Why This Book Matters
Won the Newbery Medal in 1978 and has never gone out of print. One of the best-selling children's novels in American publishing history — over 10 million copies. Regularly lands on both 'best children's books ever written' and 'most banned books' lists, sometimes in the same year. Paterson wrote the book in 1977 because her son's friend died; she had no idea she was writing an American classic.
Firsts & Innovations
One of the first children's novels to render grief as genuinely devastating rather than instructional — grief without a lesson at the end
One of the first middle-grade novels to present the death of a major character as accidental, sudden, and without narrative preparation
Established that children's literature could carry adult-level emotional complexity without becoming adult literature
Cultural Impact
Adapted into a major Disney film in 2007
One of the most banned children's books in America — challenged for 'occult elements' (Terabithia), 'offensive language,' and 'inappropriate subject matter' (death)

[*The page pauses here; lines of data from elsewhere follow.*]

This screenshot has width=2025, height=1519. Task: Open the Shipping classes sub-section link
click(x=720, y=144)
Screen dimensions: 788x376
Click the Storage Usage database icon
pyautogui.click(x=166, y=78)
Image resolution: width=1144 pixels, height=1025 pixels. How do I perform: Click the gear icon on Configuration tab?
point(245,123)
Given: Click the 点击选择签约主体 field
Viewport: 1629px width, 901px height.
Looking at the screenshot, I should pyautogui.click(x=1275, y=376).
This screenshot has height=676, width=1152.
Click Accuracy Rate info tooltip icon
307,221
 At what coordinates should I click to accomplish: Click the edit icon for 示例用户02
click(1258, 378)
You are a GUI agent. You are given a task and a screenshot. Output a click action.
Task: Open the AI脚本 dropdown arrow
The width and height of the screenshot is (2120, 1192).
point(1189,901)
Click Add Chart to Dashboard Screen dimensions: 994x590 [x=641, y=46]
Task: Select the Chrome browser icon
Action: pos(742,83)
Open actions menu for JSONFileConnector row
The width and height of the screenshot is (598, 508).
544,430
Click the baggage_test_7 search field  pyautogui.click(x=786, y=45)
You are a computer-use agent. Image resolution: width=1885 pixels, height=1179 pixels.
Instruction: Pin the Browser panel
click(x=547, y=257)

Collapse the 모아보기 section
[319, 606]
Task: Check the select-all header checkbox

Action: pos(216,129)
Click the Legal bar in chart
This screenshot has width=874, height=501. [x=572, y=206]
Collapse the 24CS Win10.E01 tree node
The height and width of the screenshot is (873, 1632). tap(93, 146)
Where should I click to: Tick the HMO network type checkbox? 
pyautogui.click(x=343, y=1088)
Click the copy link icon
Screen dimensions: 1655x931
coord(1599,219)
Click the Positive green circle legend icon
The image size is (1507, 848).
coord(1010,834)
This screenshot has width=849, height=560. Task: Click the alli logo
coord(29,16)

Standard sixth-grade curriculum text in many American school districts
Has been credited by thousands of adults with giving them their first real encounter with grief through fiction
The phrase 'going to Terabithia' entered children's vernacular as a term for the private imaginative spaces children build with their best friends
Banned & Challenged
Regularly challenged and banned since publication. Objections include: references to hell and damnation (May Belle's theological arguments), use of words like 'damn' and 'Lord,' the portrayal of a child's death as senseless and without religious consolation, and what some parents describe as 'dark themes' inappropriate for children. Paterson has argued, consistently, that sanitizing death from children's literature does not protect children from death — it just leaves them alone with it.